¿Qué pasa con el desayuno colombiano cuando las personas duermen?

Descansa en el freezer.
¿Qué no puede faltar en un cumpleaños? “Tequeños”, me respondió mi amigo venezolano cuando fui a visitarlo hace un año. Su imagen se me vino a la mente cuando un sábado a la mañana por Villa Crespo entré a un local de comida colombiana y me puse a charlar con el chico que atendía. Él también era venezolano y había venido a vivir a Buenos Aires pocos meses atrás.

El desayuno que tomé en ese lugar fue como detenerse en el tiempo. No sólo porque en cada pedacito de pan de bono y en cada sorbo del licuado de guanábana se me reavivaban momentos de fiestas con torta mordida por la cumpleañera, de militares con grandes metralletas en sus caderas, de calles angostas empedradas con banderas cayendo de los balcones, de carteles colgados en restoranes con el símbolo de prohibido portar armas, sino también porque todos los sabores estaban congelados. Los licuados los hacían con pulpa de fruta freezada que era traída de Colombia, pasando por setecientos cambios climáticos.
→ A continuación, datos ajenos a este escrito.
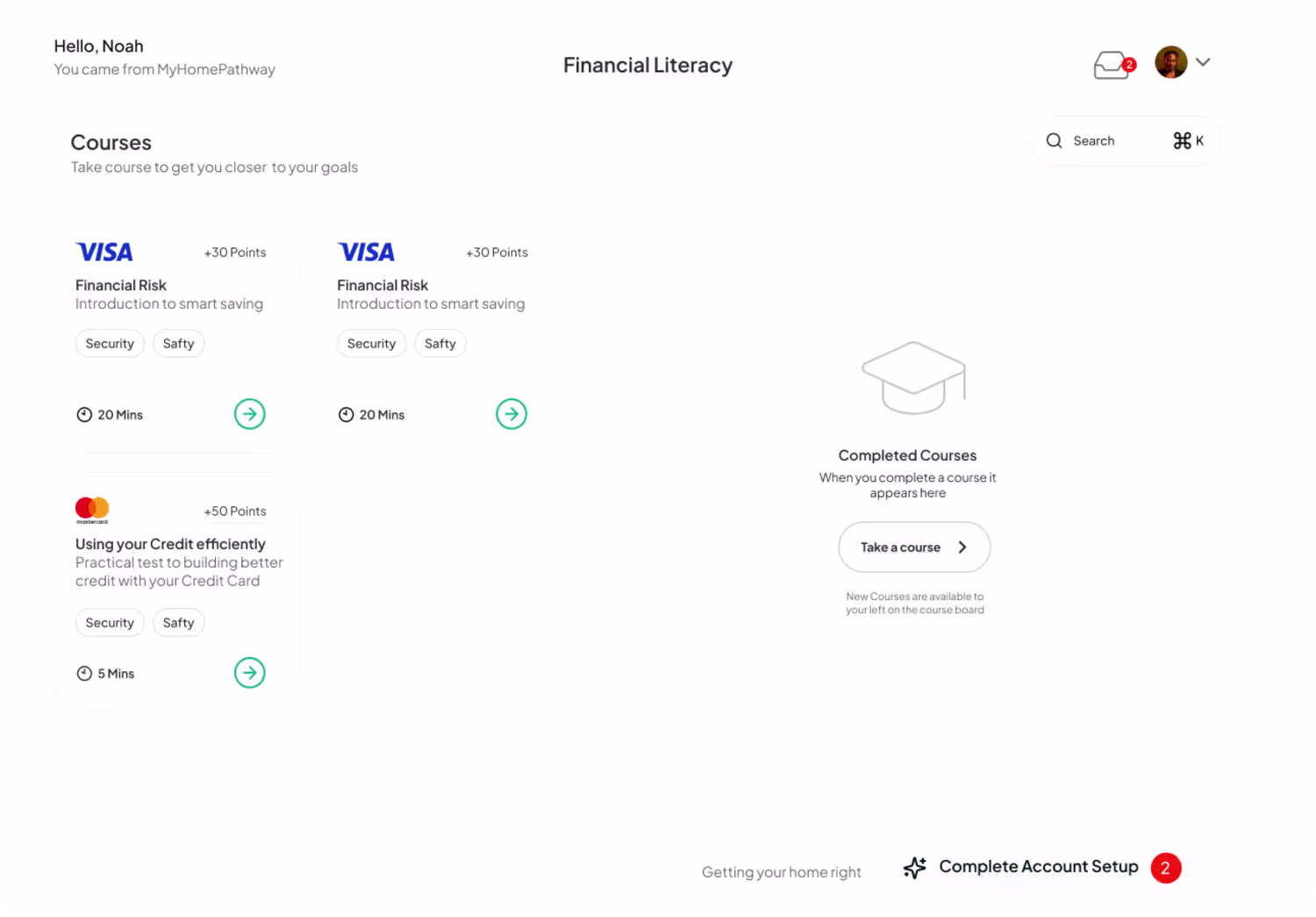Start the first Visa Financial Risk course arrow

tap(250, 414)
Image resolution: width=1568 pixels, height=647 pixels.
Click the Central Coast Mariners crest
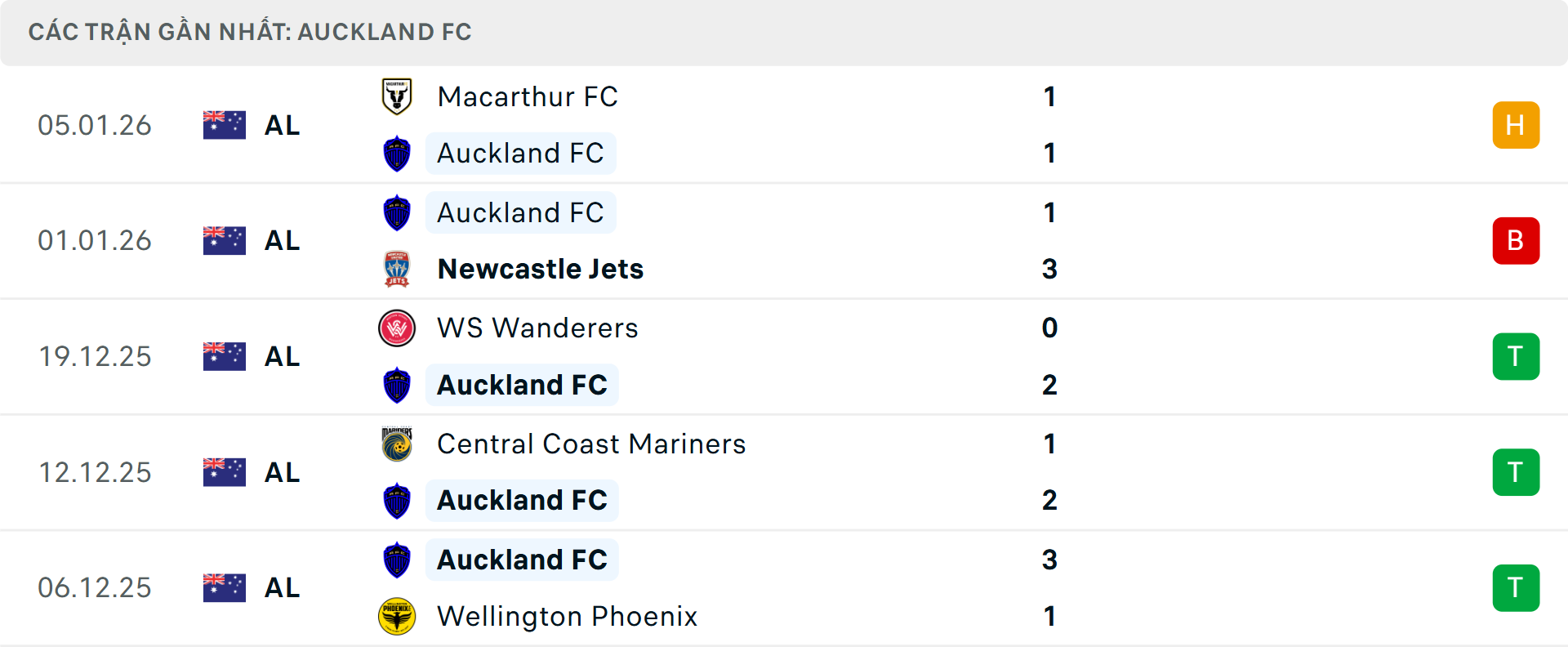pos(397,444)
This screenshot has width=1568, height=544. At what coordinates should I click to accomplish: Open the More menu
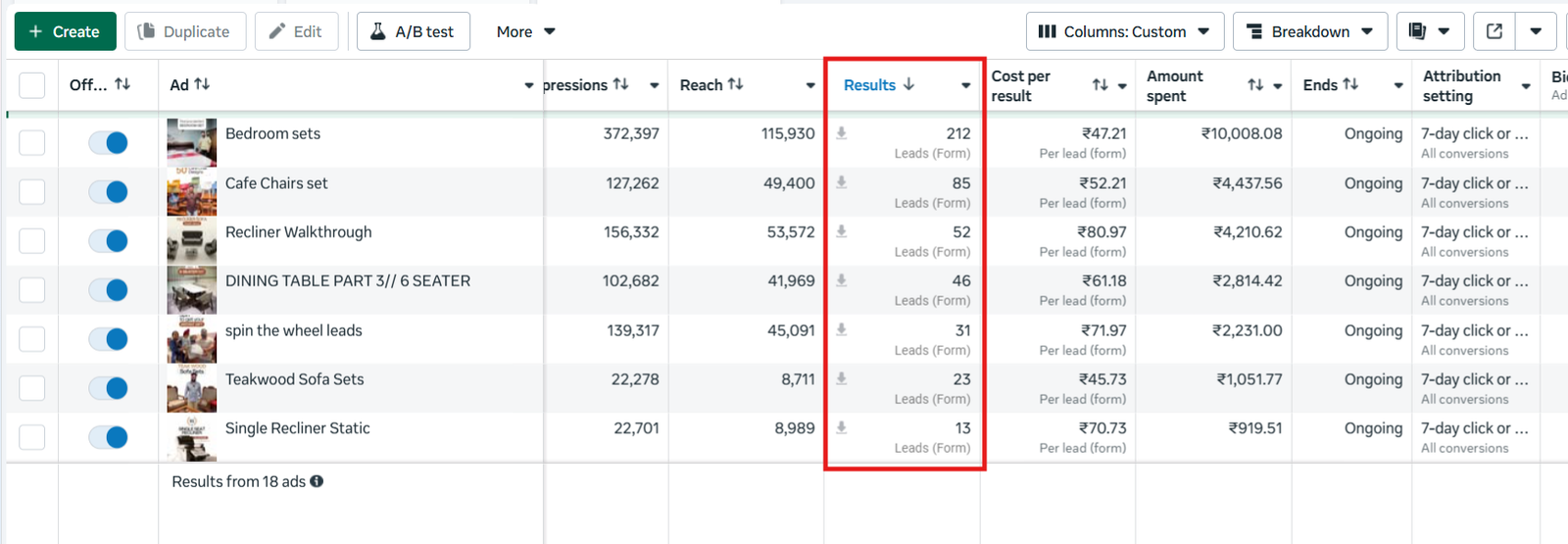(525, 31)
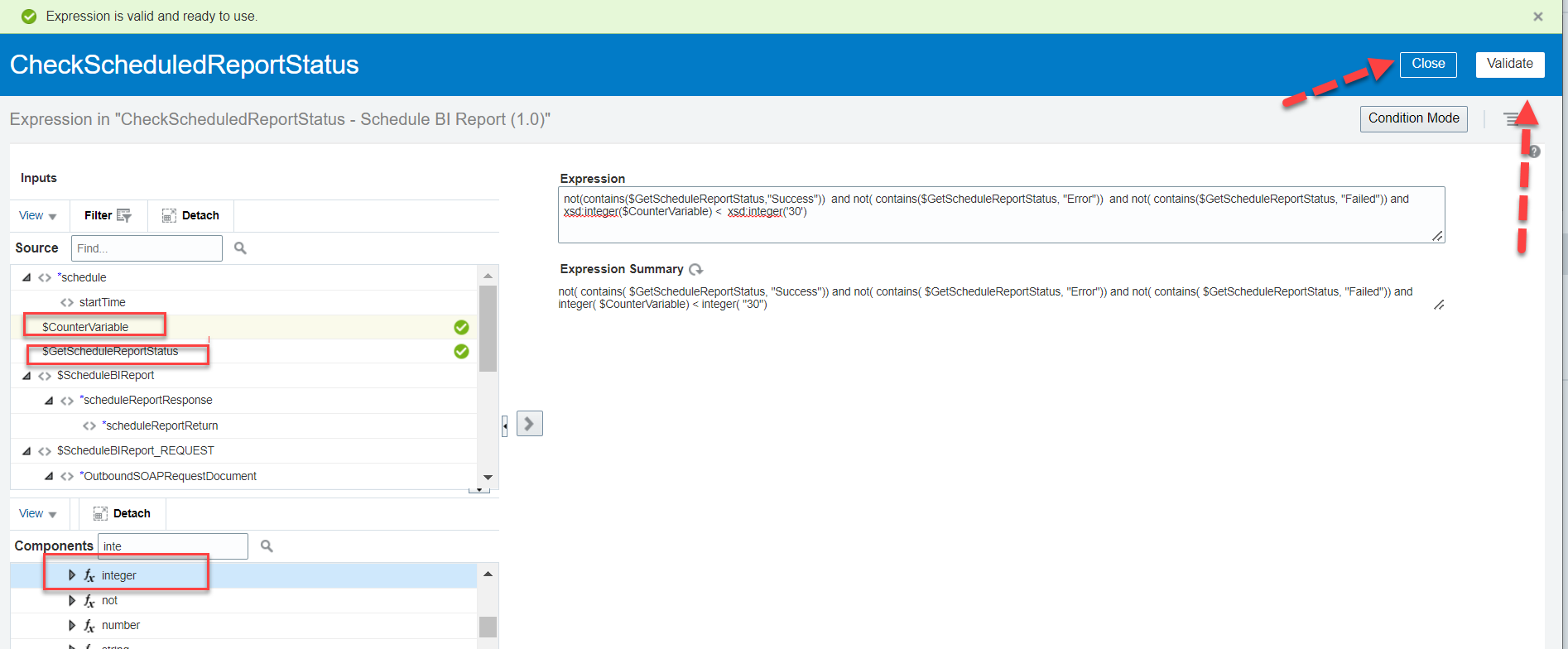Click the Components search magnifier icon
Screen dimensions: 1568x649
point(267,546)
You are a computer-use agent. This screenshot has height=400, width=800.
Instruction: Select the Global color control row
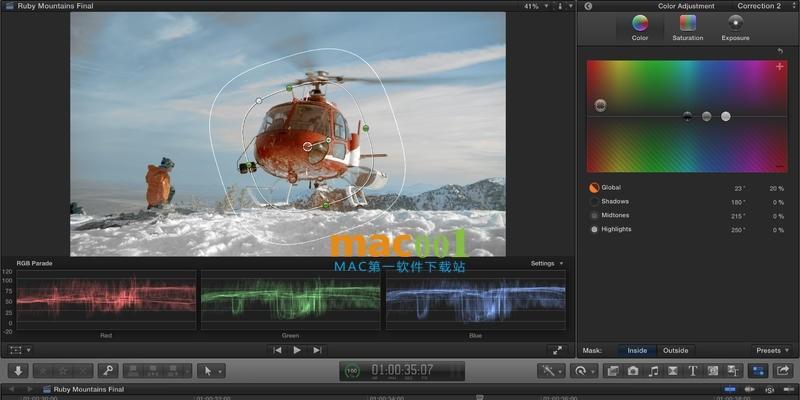click(686, 188)
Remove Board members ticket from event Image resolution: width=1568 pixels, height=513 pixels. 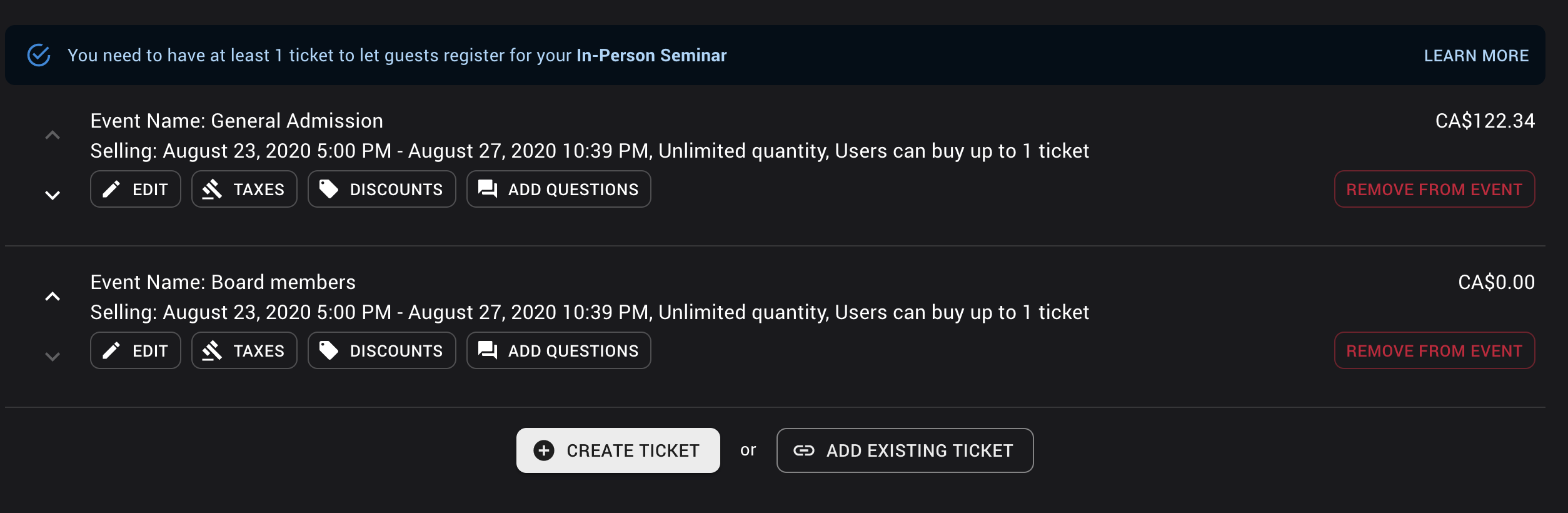click(x=1434, y=350)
Luego era mezclada con leche o agua. El pan era una masa cruda atemporal sacada de la heladera que el chico moldeada en forma circular y cocinaba por veinte minutos en un horno eléctrico.

El venezolano del local estaba contento por estar viviendo en Argentina, pero algo triste por estar lejos de su ciudad. Yo estaba feliz por volver a hacer cuerpo esos sabores que, congelados y con menos gusto, sabían más intactos que nunca. Estábamos en el lugar indicado.